(Study material)

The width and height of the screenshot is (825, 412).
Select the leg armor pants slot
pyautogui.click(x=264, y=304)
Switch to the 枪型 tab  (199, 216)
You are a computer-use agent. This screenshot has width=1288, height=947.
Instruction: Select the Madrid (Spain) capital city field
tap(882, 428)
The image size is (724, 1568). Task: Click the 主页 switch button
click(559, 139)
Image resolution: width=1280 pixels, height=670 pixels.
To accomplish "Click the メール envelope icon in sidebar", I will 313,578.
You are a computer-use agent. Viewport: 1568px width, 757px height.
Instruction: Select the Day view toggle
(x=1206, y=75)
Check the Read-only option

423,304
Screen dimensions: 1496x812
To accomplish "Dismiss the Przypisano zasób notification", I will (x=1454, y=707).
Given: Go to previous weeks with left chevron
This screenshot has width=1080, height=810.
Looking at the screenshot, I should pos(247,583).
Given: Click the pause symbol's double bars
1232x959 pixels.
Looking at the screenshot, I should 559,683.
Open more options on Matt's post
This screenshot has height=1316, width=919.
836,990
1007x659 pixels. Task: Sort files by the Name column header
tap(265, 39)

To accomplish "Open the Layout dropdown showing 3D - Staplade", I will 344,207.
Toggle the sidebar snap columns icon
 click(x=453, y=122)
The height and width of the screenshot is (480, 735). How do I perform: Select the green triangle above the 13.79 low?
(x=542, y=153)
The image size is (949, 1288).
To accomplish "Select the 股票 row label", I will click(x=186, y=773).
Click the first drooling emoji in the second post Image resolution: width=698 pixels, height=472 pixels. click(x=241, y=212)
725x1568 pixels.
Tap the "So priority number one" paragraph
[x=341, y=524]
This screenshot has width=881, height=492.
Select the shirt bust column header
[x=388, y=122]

(End Study material)

### Work to complete
Write out every record, exactly as written.

### Result of the task
The width and height of the screenshot is (825, 412).
Select the leg armor pants slot
pyautogui.click(x=264, y=304)
Switch to the 枪型 tab  (199, 216)
You are a computer-use agent. This screenshot has width=1288, height=947.
Instruction: Select the Madrid (Spain) capital city field
tap(882, 428)
The image size is (724, 1568). Task: Click the 主页 switch button
click(559, 139)
Image resolution: width=1280 pixels, height=670 pixels.
To accomplish "Click the メール envelope icon in sidebar", I will 313,578.
You are a computer-use agent. Viewport: 1568px width, 757px height.
Instruction: Select the Day view toggle
(x=1206, y=75)
Check the Read-only option

423,304
Screen dimensions: 1496x812
To accomplish "Dismiss the Przypisano zasób notification", I will (x=1454, y=707).
Given: Go to previous weeks with left chevron
This screenshot has width=1080, height=810.
Looking at the screenshot, I should pos(247,583).
Given: Click the pause symbol's double bars
1232x959 pixels.
Looking at the screenshot, I should 559,683.
Open more options on Matt's post
This screenshot has height=1316, width=919.
836,990
1007x659 pixels. Task: Sort files by the Name column header
tap(265, 39)

To accomplish "Open the Layout dropdown showing 3D - Staplade", I will 344,207.
Toggle the sidebar snap columns icon
 click(x=453, y=122)
The height and width of the screenshot is (480, 735). How do I perform: Select the green triangle above the 13.79 low?
(x=542, y=153)
The image size is (949, 1288).
To accomplish "Select the 股票 row label", I will click(x=186, y=773).
Click the first drooling emoji in the second post Image resolution: width=698 pixels, height=472 pixels. click(x=241, y=212)
725x1568 pixels.
Tap the "So priority number one" paragraph
[x=341, y=524]
This screenshot has width=881, height=492.
Select the shirt bust column header
[x=388, y=122]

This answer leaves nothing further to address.